Il Covid19 aumenterà la disoccupazione?

L’emergenza sanitaria del Covid19 ha implicato una battuta d’arresto per diversi settori produttivi che ne hanno fortemente risentito economicamente, mettendo a rischio molti posti di lavoro.

Eppure pare non sia colpa solo del virus e della pandemia.

Secondo uno studio del McKinsey Global Institute, il processo di disoccupazione è già in atto da diverso tempo a causa del progresso tecnologico che porterà sempre più professioni ad essere automatizzate (si stima che solo in Europa ci siano 24 milioni di posti di lavoro a rischio, ovvero il 10% del totale).

Il Covid19 quindi, sommato all’automazione delle nuove tecnologie che andranno a sostituire la forza lavoro umana, produrrebbe una forte accelerata della disoccupazione.

I settori per i quali si stima una maggior perdita di posti di lavoro, sono quelli che hanno sofferto di più per le misure intraprese per far fronte all’emergenza sanitaria, come il commercio all’ingrosso o al dettaglio, la manifattura, il turismo e la ristorazione.

Tuttavia, se da una parte assisteremo alla perdita di posti di lavoro e alla scomparsa di determinate professioni (sostituite dall’automazione tecnologica), da qui al 2030 vedremo anche la crescita di nuove professionalità, legate al mondo tecnologico ma anche a quello sanitario, legale e del business in generale.


La soluzione? Riqualificare i posti di lavoro

Come far fronte quindi al problema della disoccupazione e non perdere posti di lavoro?

In primo luogo la flessibilità e la capacità di rimettersi in gioco, avranno un ruolo fondamentale. 

Per riqualificare le professioni a rischio, i lavoratori interessati dovranno infatti essere disponibili ad aggiornarsi e ad accettare cambiamenti radicali nelle loro mansioni, con una percentuale sempre più alta di tecnologia nella loro quotidianità.
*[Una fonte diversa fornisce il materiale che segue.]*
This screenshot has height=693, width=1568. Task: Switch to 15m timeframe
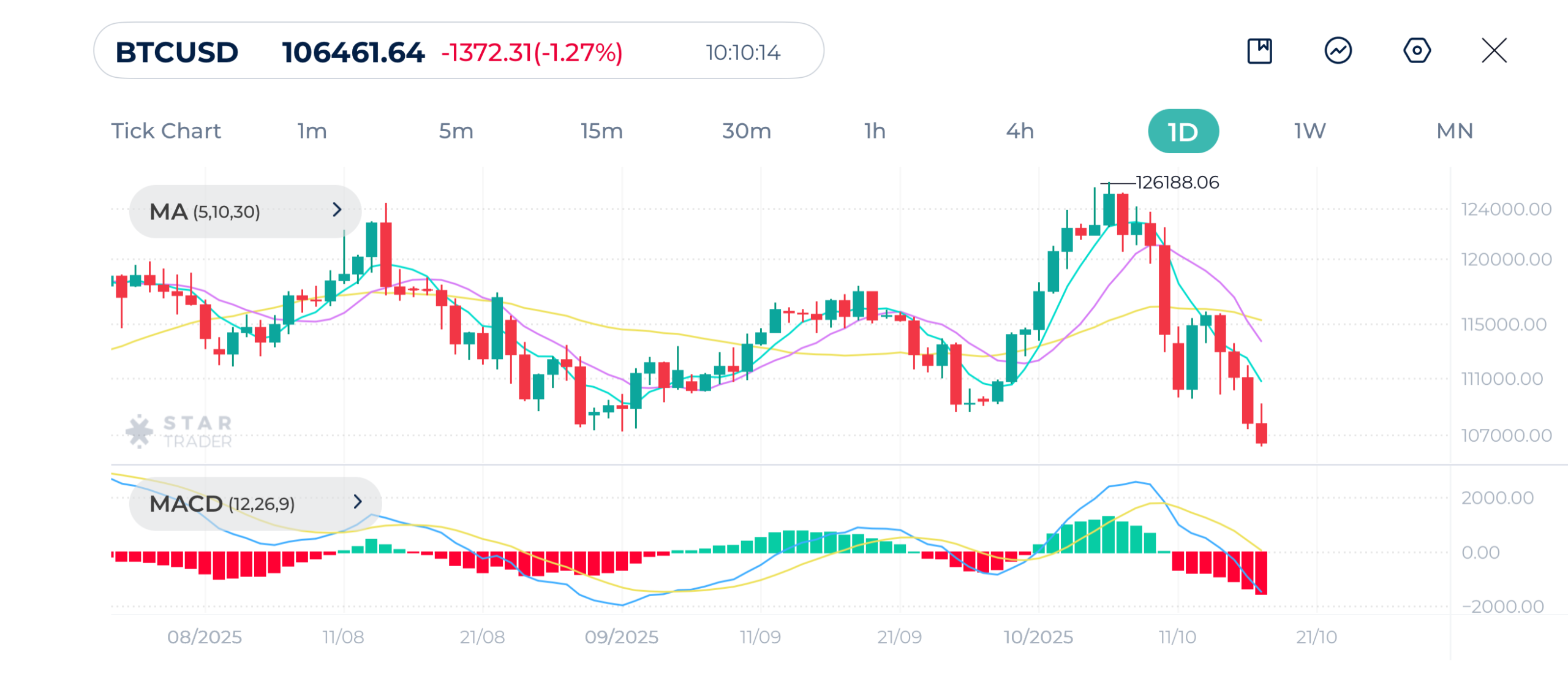pos(601,131)
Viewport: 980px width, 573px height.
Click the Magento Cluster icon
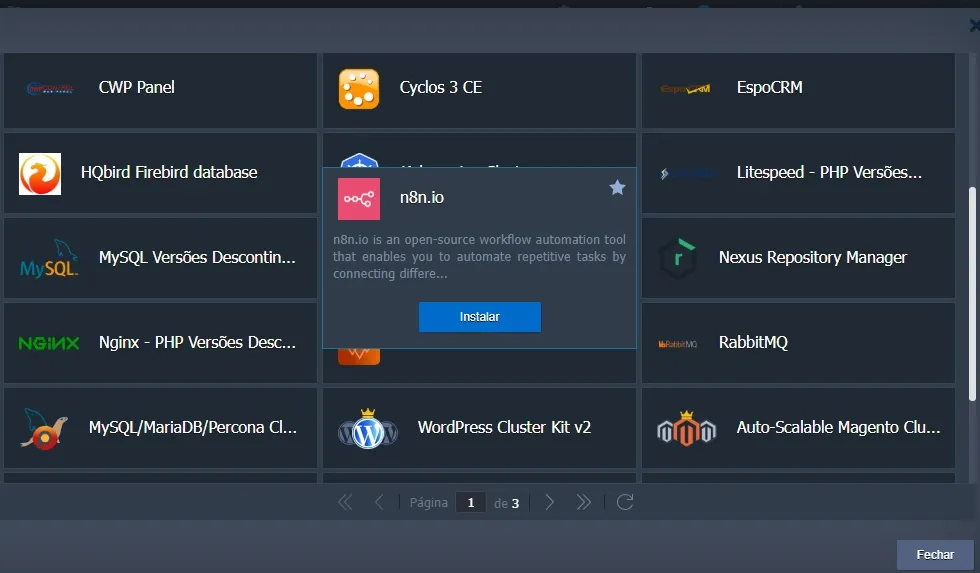coord(686,428)
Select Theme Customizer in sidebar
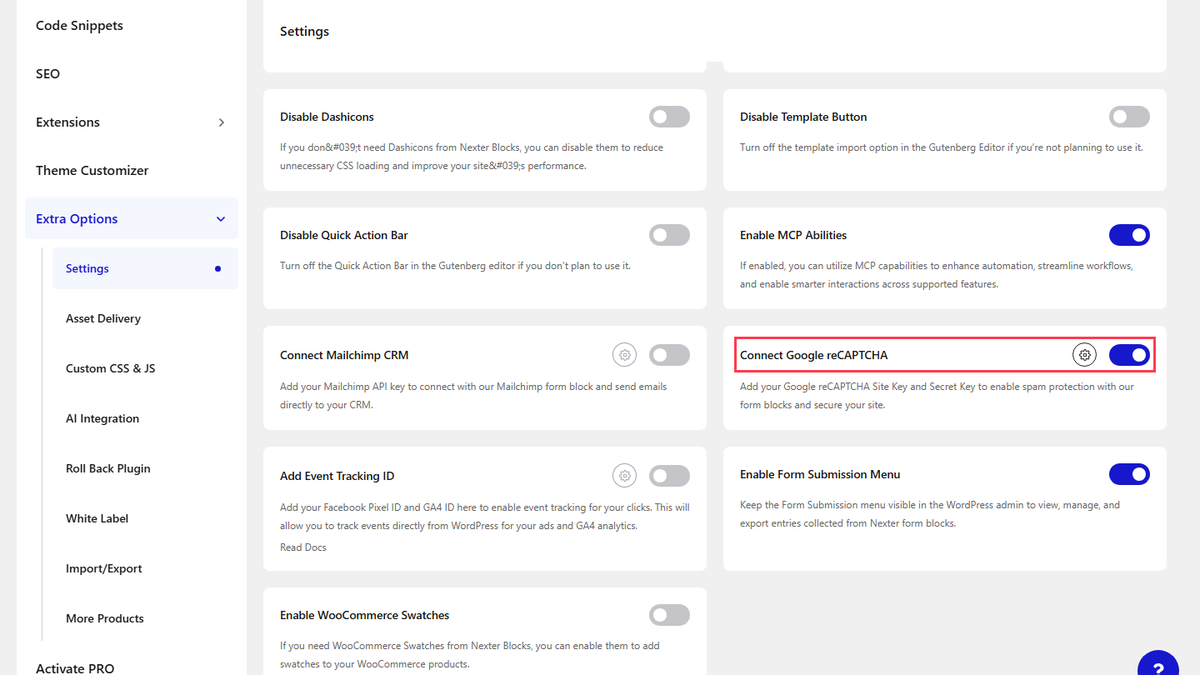Screen dimensions: 1200x675 click(92, 171)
In secondo luogo, la grande diffusione dello smart working in seguito all’emergenza coronavirus, ha aperto nuovi scenari per determinate professionalità, prima quasi impensabili: 

partendo dal presupposto che le aziende continueranno ad utilizzare il lavoro agile, molti lavoratori potranno candidarsi per posizioni in linea con il loro profilo professionale, anche se geograficamente distanti dalla sede aziendale. Una vera e propria rivoluzione della concezione del lavoro, che fino ad oggi vedeva come elemento imprescindibile la presenza fisica del lavoratore in azienda, mentre nell’epoca post covid probabilmente non sarà più così fondamentale.

Secondo lo studio di McKinsey, si stima che saranno oltre 90 milioni i lavoratori che nei prossimi anni dovranno sviluppare nuove competenze e ben 21 milioni le persone che dovranno lasciare occupazioni in declino.

Pertanto l’effetto dell’automazione dei posti di lavoro (resa ancora più forte dall’emergenza covid19) avrà come conseguenza il cambio di lavoro e l’aggiornamento delle competenze. Da questo punto di vista, i lavoratori più qualificati e con un più alto titolo di studio, sono ovviamente meno a rischio di quelli con un profilo più basso.

I cittadini europei che lavorano in un Paese diverso dal proprio sono raddoppiati fra il 2003 e il 2018, passando da 8 a 16 milioni.

Anche nei prossimi anni continuerà quindi il trend di crescita delle capitali europee professionalmente più attraenti e più innovative tecnologicamente (tra cui Parigi, Londra, Milano, Roma, Amsterdam, Copenaghen, Madrid, Monaco).


L’emergenza sanitaria del coronavirus ha avuto un impatto molto forte su tutti noi, ha investito come un tornado le nostre vite e ne ha alterato la quotidianità in ogni suo aspetto, sfera lavorativa compresa.

Ed è proprio quando accadono eventi di una portata tale, capaci di scuotere profondamente la realtà, che si verifica il cambiamento, l’avanzare verso una fase successiva e non ci sono dubbi sul fatto che resilienza e flessibilità saranno qualità chiave per far fronte alle prossime sfide del futuro.